I need a few good suggestions for short stories and things of the like for my Oral Interpretation class. I have a few projects this semester where I get to stand in front of the class and read, and by read I mean it in the Oral Interp. kinda way...

So my problem is this, I just don't know of good literature. I Spurgeon would be a grand subject for prose, but as far as a short story with multiple characters... I have nothing. I can of course clip things and shorten. Trying to stay away from Bunyan on this one, I am sure it has been done before... though I would really like to do something from one of his works. I shall look over those when I get home this weekend.

Do any of you have any good suggestions that are not only entertaining but very relevant?

Thanks,
Joshua


----------



## weinhold (Aug 30, 2007)

Try a short story by Flannery O'Connor.


----------



## SoldierOfTheRock (Aug 30, 2007)

Many thanks to you Paul, however, I do not know much about Flannery O'Conner, except a wikipedian knowledge. 

I guess I was hoping more for some dialog from Luther, Calvin, et al.
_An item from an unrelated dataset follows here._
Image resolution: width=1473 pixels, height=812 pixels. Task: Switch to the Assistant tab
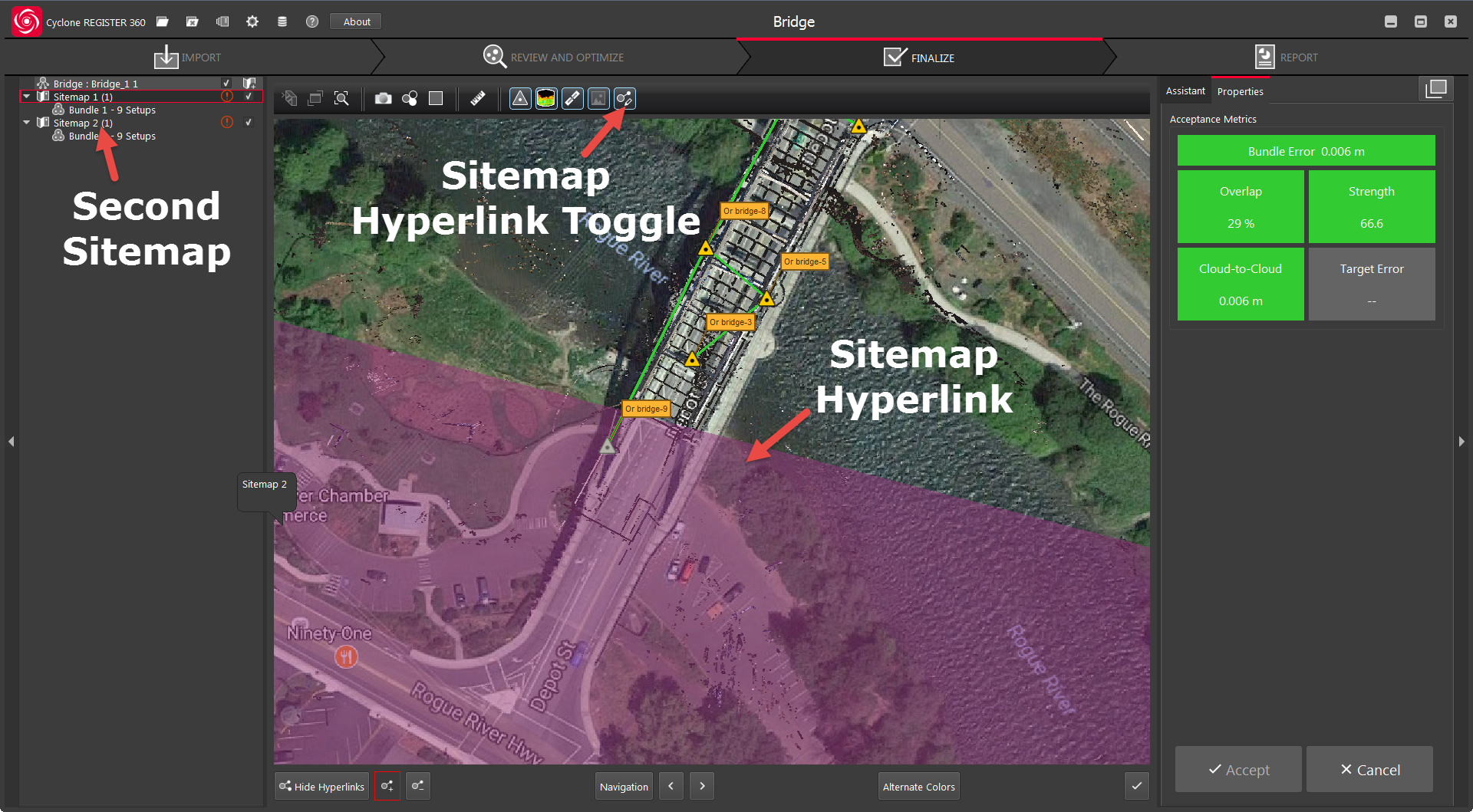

I know Knox had a few words in his time. Does anyone know anything along those lines?


----------



## turmeric (Aug 30, 2007)

Theology? You want theology? I thought you wanted something likt _The Telltale Heart_ by Edgar Allan Poe! Flannery _is_ theological, just in an oblique way.


----------



## VictorBravo (Aug 30, 2007)

I'm really a Philistine. Can you tell me what Oral Interpretation is? I understand the words, but I've never heard of a class in this.


----------



## VictorBravo (Aug 30, 2007)

I'm guessing that it is to teach how to read aloud effectively. I'd go for something cool and strange to the modern ears: John Knox's defense against the Idolatrous Mass!
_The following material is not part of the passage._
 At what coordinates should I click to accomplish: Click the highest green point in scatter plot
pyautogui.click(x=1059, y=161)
http://www.swrb.com/newslett/actualNLs/vindicat.htm

Of course, it may be offensive these days. But, oh, the language.


----------



## turmeric (Aug 30, 2007)

The Old Deluder Law of Massachusetts


----------



## SoldierOfTheRock (Aug 30, 2007)

Wow Vic, that is awesome, and perhaps with practice I could do it competently. The thing is, if I pick something difficult and do a crappy job my grade suffers. I am sure it would be appreciated... at least by me.
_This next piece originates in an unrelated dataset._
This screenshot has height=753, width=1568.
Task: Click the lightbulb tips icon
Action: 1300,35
My thanks to you as well Meg, but the difficulty with that story is that he does not want something he has already heard. I almost did that a couple of semesters ago in a speech class but I went with an excerpt from a Spurgeon sermon instead.

I will have to look at this Knox suggestion further.

Thank you all. I am still open to other suggestions.


----------



## py3ak (Aug 31, 2007)

The material here might be hard to do, but you'd be getting some good content if you could pull it off.


----------



## SoldierOfTheRock (Aug 31, 2007)

Can you give me some background information on these guys Ruben? I have only slightly perused the first dialog. I must say, it looks interesting and methinks I will read it even if I do not use it for class.


----------



## Scott Shahan (Aug 31, 2007)

What about something from C.S. Lewis? Like the screwtape letters or something like that? That seems to be pretty short storyish..


----------



## py3ak (Aug 31, 2007)

Theodoret was a somewhat controversial figure over the Nestorian controversy. Under great pressure he finally condemned Nestorius provisionally (if he says this, I condemn him); and many have since come to the conclusion that Nestorius did not in fact teach the doctrine we think of as Nestorianism. I have enjoyed what I heave read of him.


----------